- Published on 23 May 2014
- Written by Staff Reporter
Government has been urged to remove duty on cars imported by civil servants and to extend "non-monetary incentives" to its workers as a way of cushioning them against the meagre salaries they earn.
Moving a motion on the country's crippling financial crisis and the liquidity problems bedevilling government, Matabeleland South MP Priscilla Misiharabwi-Mushonga said there was need to have a policy that allows civil servants to import vehicles duty-free so that they are able to move from their homes to their work places.
"I know that currently when we give them an increment, it will not be enough, but we can do something about it through incentives that can motivate them," said Misihairabwi-Mushonga.
Zimbabwe's cash-strapped government has been struggling to pay its workers and in the last few months has had to stagger the payment of salaries because of liquidity constraints as the economic problems continue to dog the country.

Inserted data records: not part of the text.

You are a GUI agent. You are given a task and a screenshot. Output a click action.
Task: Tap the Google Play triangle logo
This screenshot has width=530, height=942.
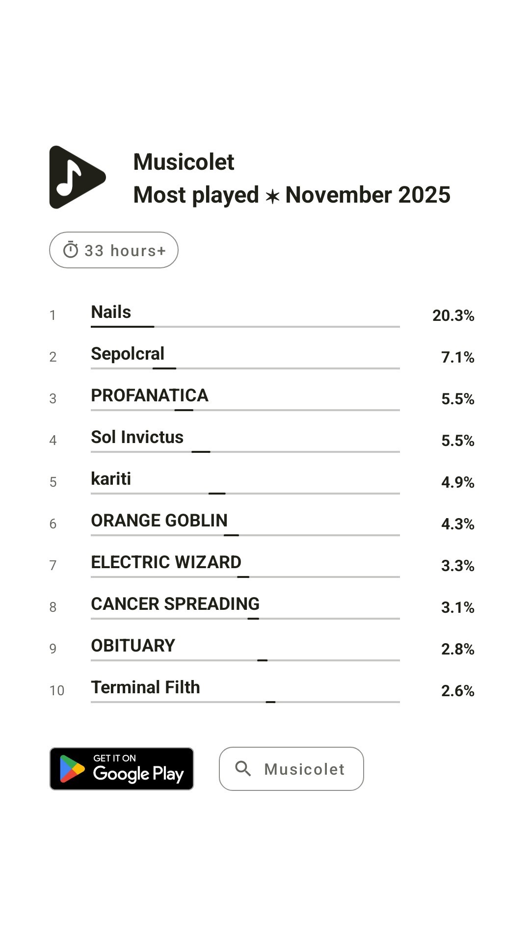72,769
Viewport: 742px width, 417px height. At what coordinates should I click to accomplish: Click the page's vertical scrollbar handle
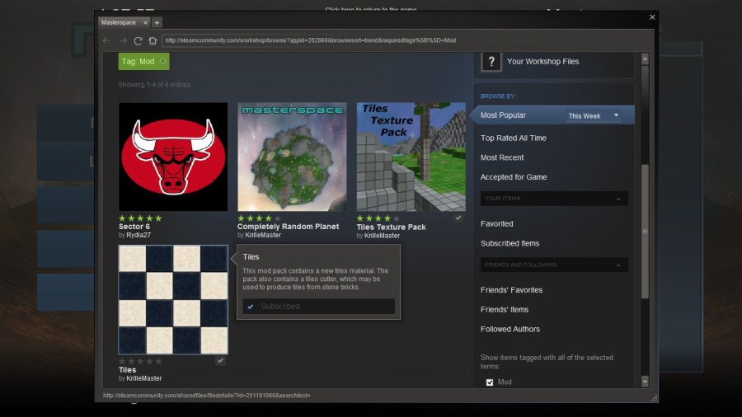tap(645, 231)
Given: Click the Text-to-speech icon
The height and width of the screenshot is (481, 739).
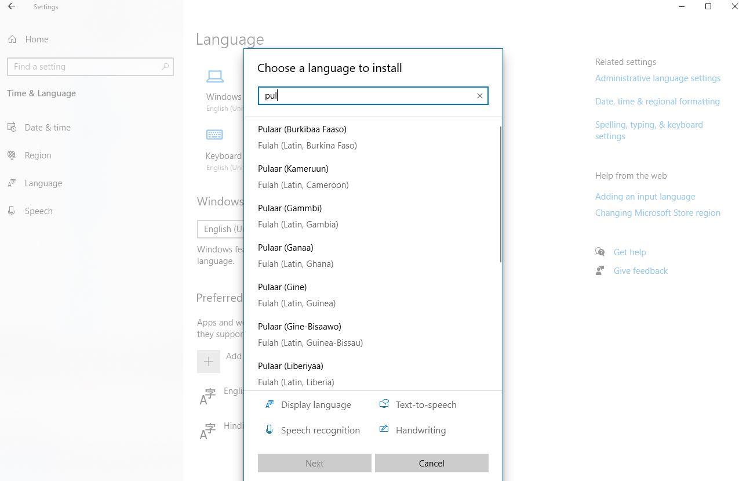Looking at the screenshot, I should (384, 404).
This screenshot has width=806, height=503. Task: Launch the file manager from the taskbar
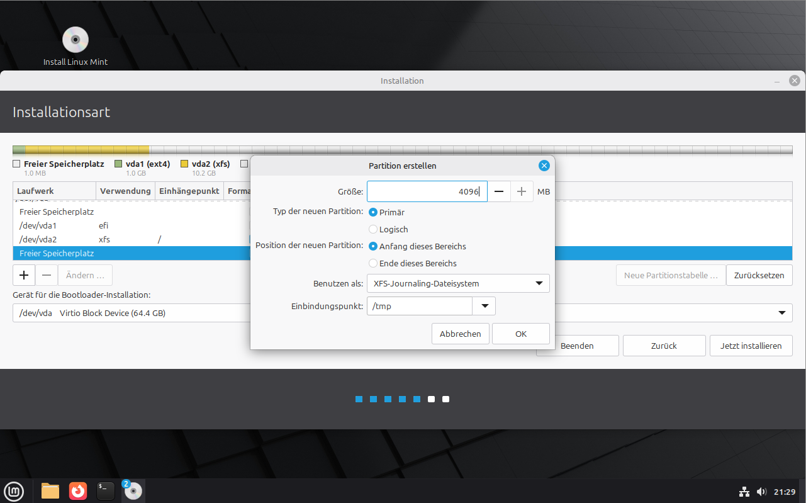point(50,490)
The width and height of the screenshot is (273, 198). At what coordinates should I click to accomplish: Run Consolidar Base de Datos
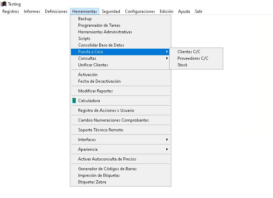click(x=101, y=45)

"We can also allocate them shares in mining firms so that they can run businesses especially those who have such background like geologists and agronomists," she said.
In moving the motion, Misihairabwi-Mushonga suggested that government should also give the struggling civil servants a percentage in the distribution of youth developmental projects under the indigenous empowerment law.
"We have civil servants who, if allowed to do farming, can cushion their salaries and have an opportunity to look after their families as well as contributing to national development as opposed to letting them being idle in offices because of lack of motivation," the lawmaker said.
The motion was seconded by Bulawayo East MP Jasmine Toffa who said the incentives could help retain skilled labour in the public service after years of braindrain due to low salaries. Binga MP, Joel Gabbuza, said government should correctly grade civil servants and pay them accordingly.
Samuel Sipepa Nkomo, MP for Lobengula, proposed that government should further scrap duty on goods imported by civil servants for resale to allow them to increase their income.
"I believe that we must be sympathetic to our lowly paid workers who ensure that this government remains relevant. We should also give them an opportunity to go and import goods from neighbouring countries for resale without paying duty, I think it is one practical way of incentivising them because not all of them can afford to buy cars or shares in mining firms," Nkomo said.
Contributing to the same debate, MP for Makoni South Mandi Chimene said government once introduced a vehicle scheme for its workers but it was abused by "greedy business people" who turned it into an opportunity to make money.
"If we are to do this scheme, we will need to put stringent measures to curb corruption and abuse of the facility. Besides, I think civil servants should participate in the indigenisation programme and land reform. No one stops them from participating," she said.
Kuwadzana MP Nelson Chamisa said government should have a clear policy on promotion of hardworking dedicated civil servants and remove "the old" who have overstayed at their positions so that they can create space for the younger generation.
"We must not be out done by the Smith (Ian) regime which created a legacy of establishing coal houses and cottages for its workers. This government must do something for its workers like provision of an opportunity to study abroad, or giving them laptops on a facility which allows them to pay over a period of time and the vehicle loan scheme as stated by the mover of the noble motion," he said.
"Long back Mr Speaker sir, headmasters were respected and associated with a better life. I remember then that a quart of beer was synonymous with headmasters as they were able to afford it. But today, out headmasters are taking cheap intoxicating illicit brews like Zed or kachasu," he said.